REQUIRED TASKS:
1 - Reproduce the text of the blog post between "Saturday, November 22, 2008" and "already practicing it.", inclusive.
2 - In the blog post about Mum and gardening, what tool did Mum and Dad use to remove aphids instead of spraying inorganic pesticides?

QUOTED PASSAGE:
--*--

Saturday, November 22, 2008
Memories of Mum and gardening
Memories of Mum and gardening
All her life, mum loved gardening. Together with dad, they grew vegetables and fruits at the back section of the house, and lovely flowers and orchids in the front garden. We enjoyed the fruits of their green thumb. They had their meticulous way of getting rid of pest. Using a toothbrush to remove the aphids and other buds rather than spraying the poisonous inorganic pesticides. Before organic farming was popular, they were already practicing it.
Just before Mum turned sixty, she moved to her new house in the Gold Coast of Australia. I visited her that summer from New Zealand with my two year old daughter, D. It was a beautiful hot summer, and Mum and Dad did their own landscaping and set up a big vegetable garden at the back section of the garden. Mum told me that D could only say one word," Share! Share!" Whenever D wanted to borrow mum's gardening tool, share was the word she used.
Everyday we woke up early before it got too hot. Together, Mum, Dad and I would dig with our fork and shovel into the ground. It was arduous work digging into the what was once a beautiful lawn. Mum was tiny, and she depended on my bull strength to dig the lawn up to make way for her veg garden. I was born in the year of the horse according to the Chinese Zodiac. So I am born to life of hard slog even though my parents have spent lots of money for me to have my university education in Canada and New Zealand.
We found a choko vine, and mum nurtured and nourished it until it grew into a gigantic vine that grew and grew until it migrated to the neighbors' gardens. Dad built a trellis near the fence so the choko vine could grow supported by the diagonally structured wooden trellis.

--*--

DATA SEGMENT:
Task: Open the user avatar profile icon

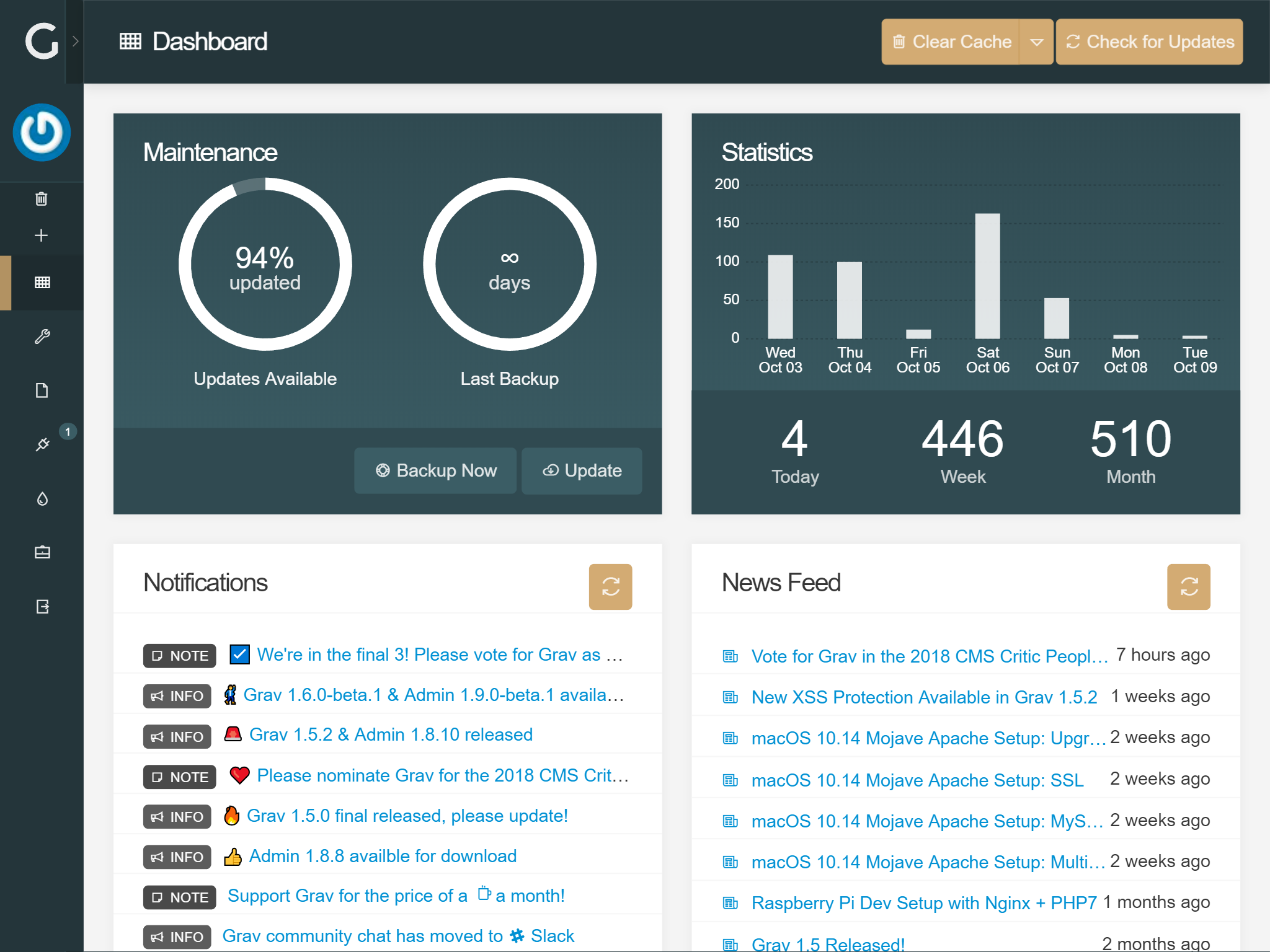Action: [x=42, y=132]
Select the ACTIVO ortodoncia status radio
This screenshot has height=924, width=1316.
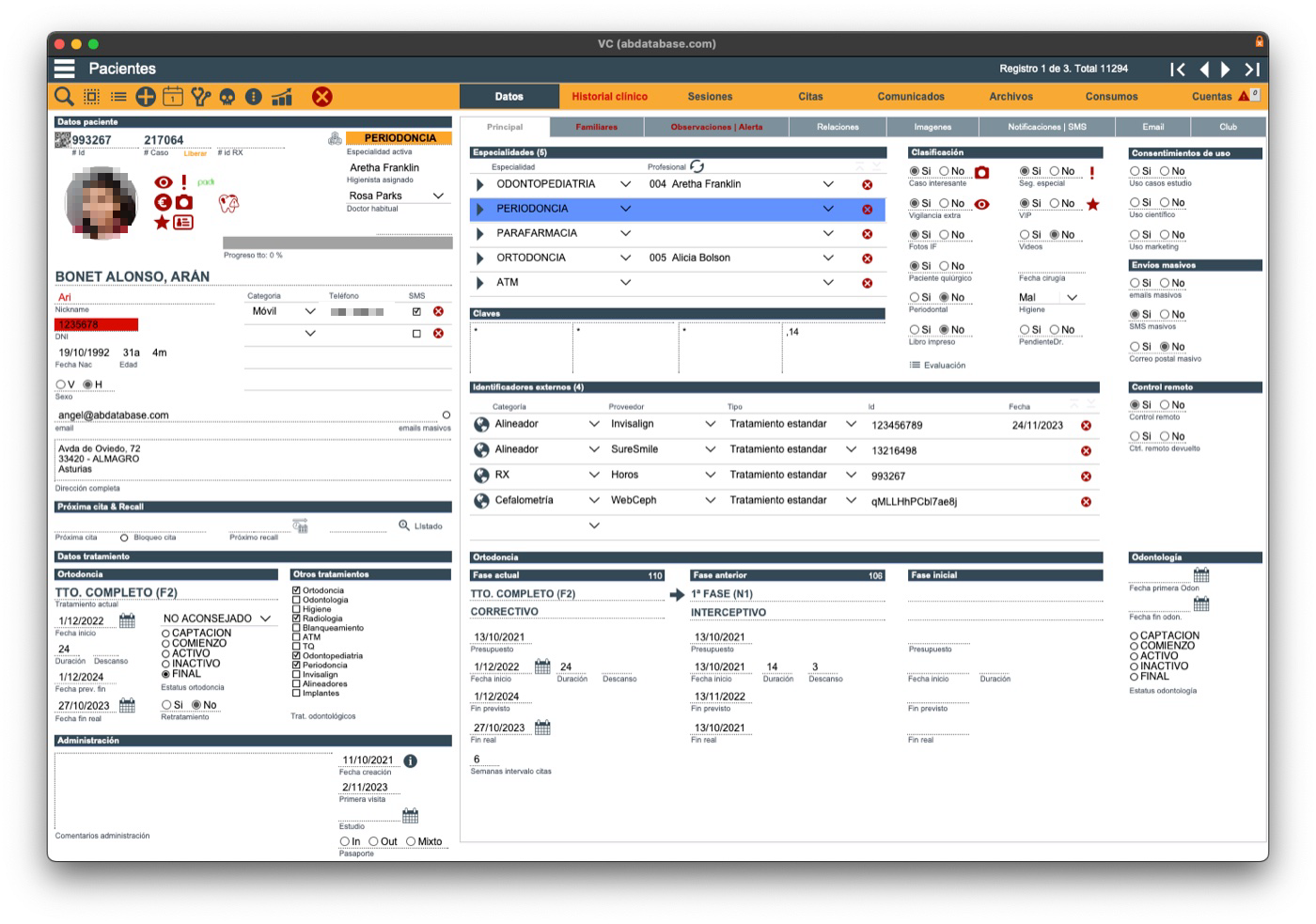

--*--

THE RESULTS:
1 -
Saturday, November 22, 2008
Memories of Mum and gardening
Memories of Mum and gardening
All her life, mum loved gardening. Together with dad, they grew vegetables and fruits at the back section of the house, and lovely flowers and orchids in the front garden. We enjoyed the fruits of their green thumb. They had their meticulous way of getting rid of pest. Using a toothbrush to remove the aphids and other buds rather than spraying the poisonous inorganic pesticides. Before organic farming was popular, they were already practicing it.

2 - A toothbrush.